I’ve generated up to zoomlevel 13 in the meanwhile, I will set up my laptop to generate L14 during the night :slight_smile:

Enjoy!

Wow! Thank you!

Here are the instructions for use in Potlatch2:

Click on the arrow next to “Background”
Click on the “Edit…” button. You’ll get a “Background imagery” popup window.
Click on “Add” (bottom right), a new line will be added, and edit it as follows:

(new name) => MOIN (or any other name you like)
(new URL) => http://www.wisdom.weizmann.ac.il/~dmitryb/moin/tiles/$z/$x/$y.png

Close the window.

Now you can choose this background on the “Background” drop-down menu.

talkat.

Now we also have zoom 14. Please tell me if you need more.

dimka

Zoom Level 14 is great. Thank you!

talkat.

I have played a little with automatic vectorising before and I decided to try my old vectoriser on the .jpg file with the borders. The results are very bad, probably useless, but if you’re curious, I have put up some files to look at:

http://openstreetmap.pl/balrog/borders-no-labels.png ← this is the input bitmap I supply to the vectoriser, note that I filled all the labels with orange colour to avoid artifacts.

http://openstreetmap.pl/balrog/b0.osm ← this is the result with orange colour treated like white.
http://openstreetmap.pl/balrog/b1.osm ← this is the result with orange colour treated like blue.

These results are so bad because the parameters are adjusted for a different task (I had building outlines at very very high resolution, so the vectoriser ignores short segments, and tries to find right angles everywhere, even if there aren’t any). I will play with the parameters a little tomorrow, today I spent all the time trying to get the EPSG:2039 projection right.

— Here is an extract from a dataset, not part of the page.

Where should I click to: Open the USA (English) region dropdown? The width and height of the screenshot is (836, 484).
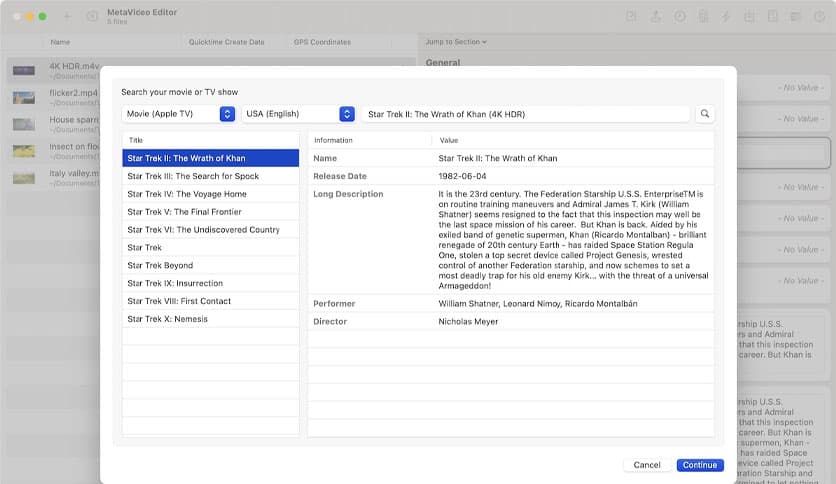pyautogui.click(x=298, y=114)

Thank you very much for your effort! It would be interesting to compare your automatic results (when successful) with our manual tracing.

Thank you balrog-kun!

Dimka, could you ask MOIN for an image file without the names?
Sometimes the names are in the way, like in Abu Gosh / Kiryat Yearim.
We could trace on the nameless file, and use the names from the named file, switching between the2 overlayes.

The nameless file could be used by balrog-kun to get better results.

talakt.

Thanks for your comments.

I now basically removed all of the building-related postprocessing and now the results are a little better, I don’t think it’s possible to do this better except for manual tracing.

Note that the blue lines have a width of 7 pixels, so they are polygons and it’s difficult to calculate only the centrelines (I think it’s impossible).

http://openstreetmap.pl/balrog/b2.osm ← this is all of the blue lines traced.
http://openstreetmap.pl/balrog/b3.osm ← same as above with a 3.5pixel offset added.
http://openstreetmap.pl/balrog/b4.osm ← same with a -3.5px offset (the detection of “in” and “out” is not always working, so some shapes get offset in the wrong direction… in effect for some areas this file is better and in some areas the previous file is better)

When the administrative borders run along streams (e.g. Beit Gamliel). What is more accurate, the borders based on the raster image you got, or the natural borders. And if the latter is true, should we correct them?